• **WHAT YOU ARE ASKED TO DO**
Make an exact copy of every entry, from the first line to the last.

[Collected data]
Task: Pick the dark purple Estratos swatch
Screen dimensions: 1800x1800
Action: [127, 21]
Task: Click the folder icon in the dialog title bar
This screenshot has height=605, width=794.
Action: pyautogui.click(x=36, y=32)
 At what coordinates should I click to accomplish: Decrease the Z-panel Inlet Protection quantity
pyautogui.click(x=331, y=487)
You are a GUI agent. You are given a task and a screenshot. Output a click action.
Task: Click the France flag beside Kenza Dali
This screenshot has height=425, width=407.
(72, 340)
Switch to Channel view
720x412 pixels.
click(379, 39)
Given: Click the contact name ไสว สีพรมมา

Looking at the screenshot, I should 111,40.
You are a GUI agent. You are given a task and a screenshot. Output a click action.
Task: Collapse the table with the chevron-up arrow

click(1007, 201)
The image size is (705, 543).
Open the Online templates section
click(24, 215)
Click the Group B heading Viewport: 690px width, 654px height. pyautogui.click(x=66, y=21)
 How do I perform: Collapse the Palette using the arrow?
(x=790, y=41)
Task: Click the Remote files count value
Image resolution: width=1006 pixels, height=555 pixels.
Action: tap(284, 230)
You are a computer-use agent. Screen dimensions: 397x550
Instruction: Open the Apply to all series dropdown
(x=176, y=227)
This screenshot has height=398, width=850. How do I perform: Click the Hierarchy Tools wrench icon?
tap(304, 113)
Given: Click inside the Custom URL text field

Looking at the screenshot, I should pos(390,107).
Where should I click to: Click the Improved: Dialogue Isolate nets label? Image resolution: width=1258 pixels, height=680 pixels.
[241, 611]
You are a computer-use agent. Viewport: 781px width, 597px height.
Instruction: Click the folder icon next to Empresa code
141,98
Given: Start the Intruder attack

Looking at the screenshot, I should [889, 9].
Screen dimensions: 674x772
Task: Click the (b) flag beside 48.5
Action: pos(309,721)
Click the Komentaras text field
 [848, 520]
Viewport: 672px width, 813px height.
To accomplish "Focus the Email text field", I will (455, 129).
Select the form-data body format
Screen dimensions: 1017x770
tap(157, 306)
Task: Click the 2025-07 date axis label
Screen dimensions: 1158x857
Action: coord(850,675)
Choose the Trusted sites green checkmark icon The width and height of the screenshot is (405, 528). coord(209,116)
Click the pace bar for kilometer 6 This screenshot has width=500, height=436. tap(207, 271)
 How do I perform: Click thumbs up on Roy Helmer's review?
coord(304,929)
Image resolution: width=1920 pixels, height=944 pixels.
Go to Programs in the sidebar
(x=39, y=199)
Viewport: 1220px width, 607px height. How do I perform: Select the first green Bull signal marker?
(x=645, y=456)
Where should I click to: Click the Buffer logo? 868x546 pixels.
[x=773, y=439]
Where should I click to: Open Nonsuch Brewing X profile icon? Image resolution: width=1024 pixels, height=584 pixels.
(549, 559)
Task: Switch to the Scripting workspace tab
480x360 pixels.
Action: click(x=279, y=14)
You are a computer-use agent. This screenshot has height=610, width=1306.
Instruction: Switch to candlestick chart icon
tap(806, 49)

• **RESPONSE AREA**
Task: Pick the dark purple Estratos swatch
Screen dimensions: 1800x1800
Action: [127, 21]
Task: Click the folder icon in the dialog title bar
This screenshot has height=605, width=794.
Action: pyautogui.click(x=36, y=32)
 At what coordinates should I click to accomplish: Decrease the Z-panel Inlet Protection quantity
pyautogui.click(x=331, y=487)
You are a GUI agent. You are given a task and a screenshot. Output a click action.
Task: Click the France flag beside Kenza Dali
This screenshot has height=425, width=407.
(72, 340)
Switch to Channel view
720x412 pixels.
click(379, 39)
Given: Click the contact name ไสว สีพรมมา

Looking at the screenshot, I should 111,40.
You are a GUI agent. You are given a task and a screenshot. Output a click action.
Task: Collapse the table with the chevron-up arrow

click(1007, 201)
The image size is (705, 543).
Open the Online templates section
click(24, 215)
Click the Group B heading Viewport: 690px width, 654px height. pyautogui.click(x=66, y=21)
 How do I perform: Collapse the Palette using the arrow?
(x=790, y=41)
Task: Click the Remote files count value
Image resolution: width=1006 pixels, height=555 pixels.
Action: tap(284, 230)
You are a computer-use agent. Screen dimensions: 397x550
Instruction: Open the Apply to all series dropdown
(x=176, y=227)
This screenshot has height=398, width=850. How do I perform: Click the Hierarchy Tools wrench icon?
tap(304, 113)
Given: Click inside the Custom URL text field

Looking at the screenshot, I should pos(390,107).
Where should I click to: Click the Improved: Dialogue Isolate nets label? Image resolution: width=1258 pixels, height=680 pixels.
[241, 611]
You are a computer-use agent. Viewport: 781px width, 597px height.
Instruction: Click the folder icon next to Empresa code
141,98
Given: Start the Intruder attack

Looking at the screenshot, I should [889, 9].
Screen dimensions: 674x772
Task: Click the (b) flag beside 48.5
Action: pos(309,721)
Click the Komentaras text field
 [848, 520]
Viewport: 672px width, 813px height.
To accomplish "Focus the Email text field", I will (455, 129).
Select the form-data body format
Screen dimensions: 1017x770
tap(157, 306)
Task: Click the 2025-07 date axis label
Screen dimensions: 1158x857
Action: coord(850,675)
Choose the Trusted sites green checkmark icon The width and height of the screenshot is (405, 528). coord(209,116)
Click the pace bar for kilometer 6 This screenshot has width=500, height=436. tap(207, 271)
 How do I perform: Click thumbs up on Roy Helmer's review?
coord(304,929)
Image resolution: width=1920 pixels, height=944 pixels.
Go to Programs in the sidebar
(x=39, y=199)
Viewport: 1220px width, 607px height. How do I perform: Select the first green Bull signal marker?
(x=645, y=456)
Where should I click to: Click the Buffer logo? 868x546 pixels.
[x=773, y=439]
Where should I click to: Open Nonsuch Brewing X profile icon? Image resolution: width=1024 pixels, height=584 pixels.
(549, 559)
Task: Switch to the Scripting workspace tab
480x360 pixels.
Action: click(x=279, y=14)
You are a computer-use agent. This screenshot has height=610, width=1306.
Instruction: Switch to candlestick chart icon
tap(806, 49)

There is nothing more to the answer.